The Seventh Circuit, in Chicago, R. I. & Pac. R. Co. v. Igoe, 220 F.2d 299 (7th Cir.), cert. denied, 350 U.S. 822, 76 S.Ct. 49, 100 L.Ed. 735 (1955), summarized the factors to be considered when determining the propriety of a transfer to another District:
“ * * * convenience of witnesses of both plaintiff and defendant; the ease of access to sources of proof; the availability of compulsory process to compel the attendance of unwilling witnesses; the smaller amount of expense required for willing witnesses; the availability of a view of the premises; the congestion of the District Court calendar in the Northern District of Illinois, Eastern Division; that no controverted issue of fact depends upon any event that occurred in the Northern District of Illinois; and the burden of a jury trial should not be imposed upon the Northern District of Illinois, an area which has no relation to the litigation.” Id., 220 F.2d at 304.
In the light of these guidelines, it is readily apparent that the facts of the instant case require its transfer to the Eastern District of Kentucky.
Nor does the plaintiff contend that § 1404(a) is limited by the broad venue and jurisdiction provisions of the Federal Employers’ Liability Act.
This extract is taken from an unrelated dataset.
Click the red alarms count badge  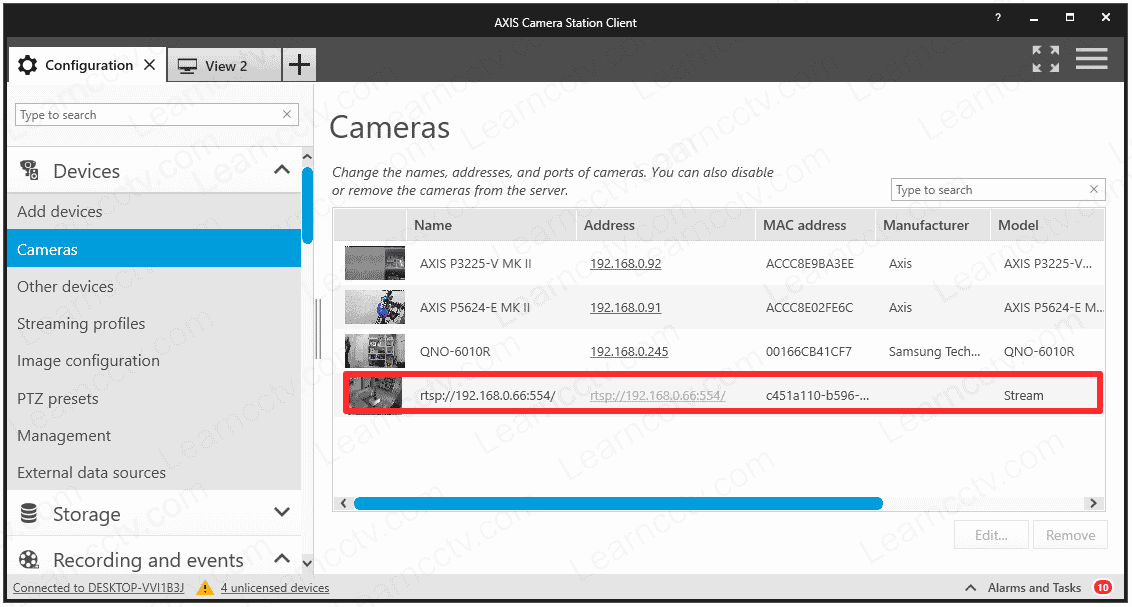click(x=1102, y=588)
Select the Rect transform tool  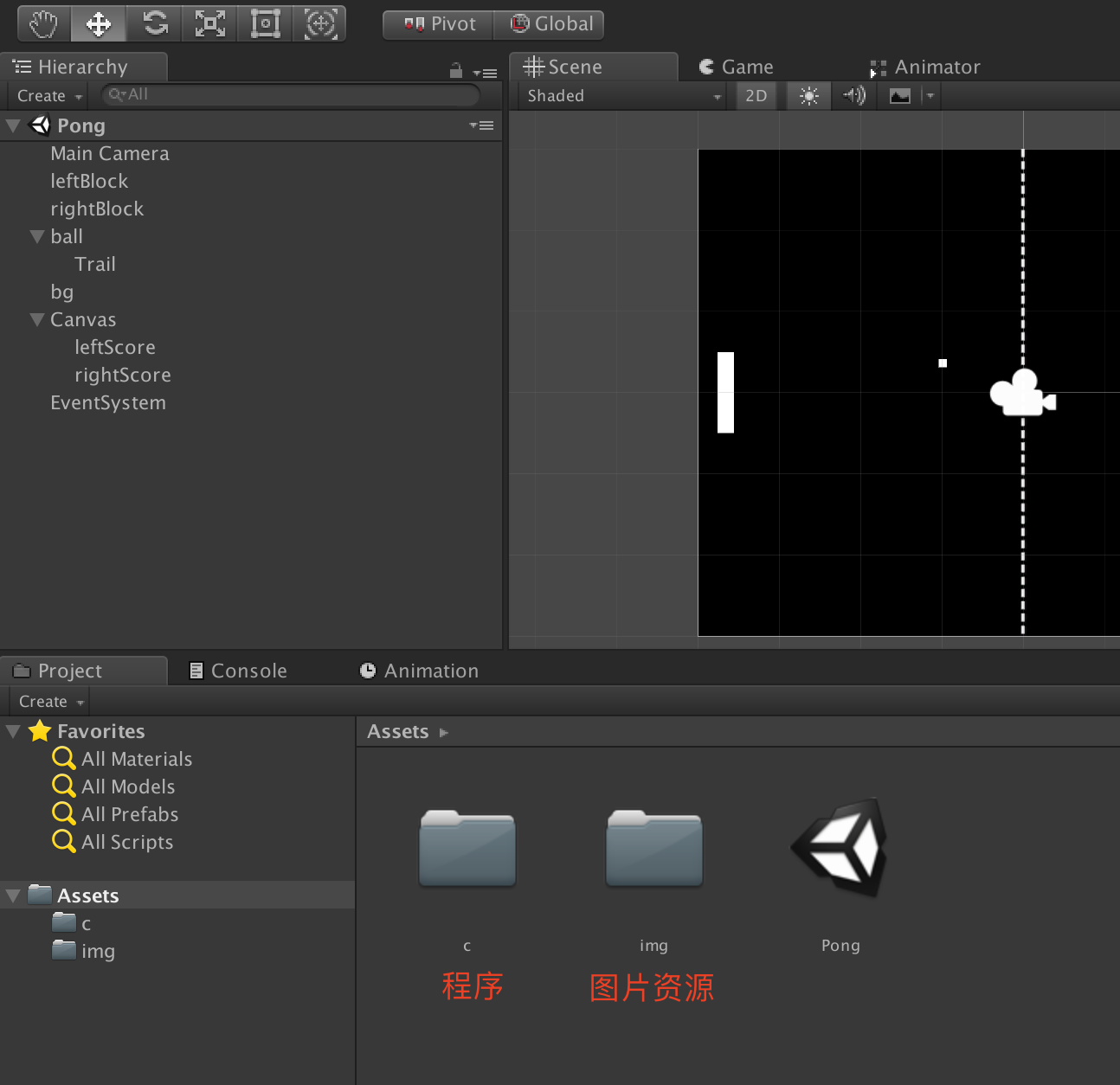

Section 6 of that Act defines the proper forum; § 1404(a) of the Code relates to the right to transfer an action after it has been correctly brought. The latter section reaches “any civil action” and is applicable to proceedings brought under said § 6. Ex parte Collett, 337 U.S. 55, 69 S.Ct. 944, 93 L.Ed. 1207 (1949).
What remains of plaintiff’s argument, then, is a claim that, being of the Negro race, he will not receive a fair and unbiased trial and verdict at the hands of a jury in the Eastern District of Kentucky and that to transfer the ease, therefore, does not serve the interests of justice. Plaintiff would have this Court *494take judicial notice that a Negro cannot have an unprejudiced trial in a sister Federal District Court. He would have the Court come to this most damaging conclusion, reflecting both upon the integrity of the Federal judiciary as a whole and the capacity and competence of my brethren who sit in the Eastern District of Kentucky in particular, without so much as a scintilla of evidence that it is warranted. On the contrary, the record is clear that the Federal Courts have administered justice fairly and impartially.
An order consistent with the foregoing will be entered and the cause transferred to the Eastern District of Kentucky.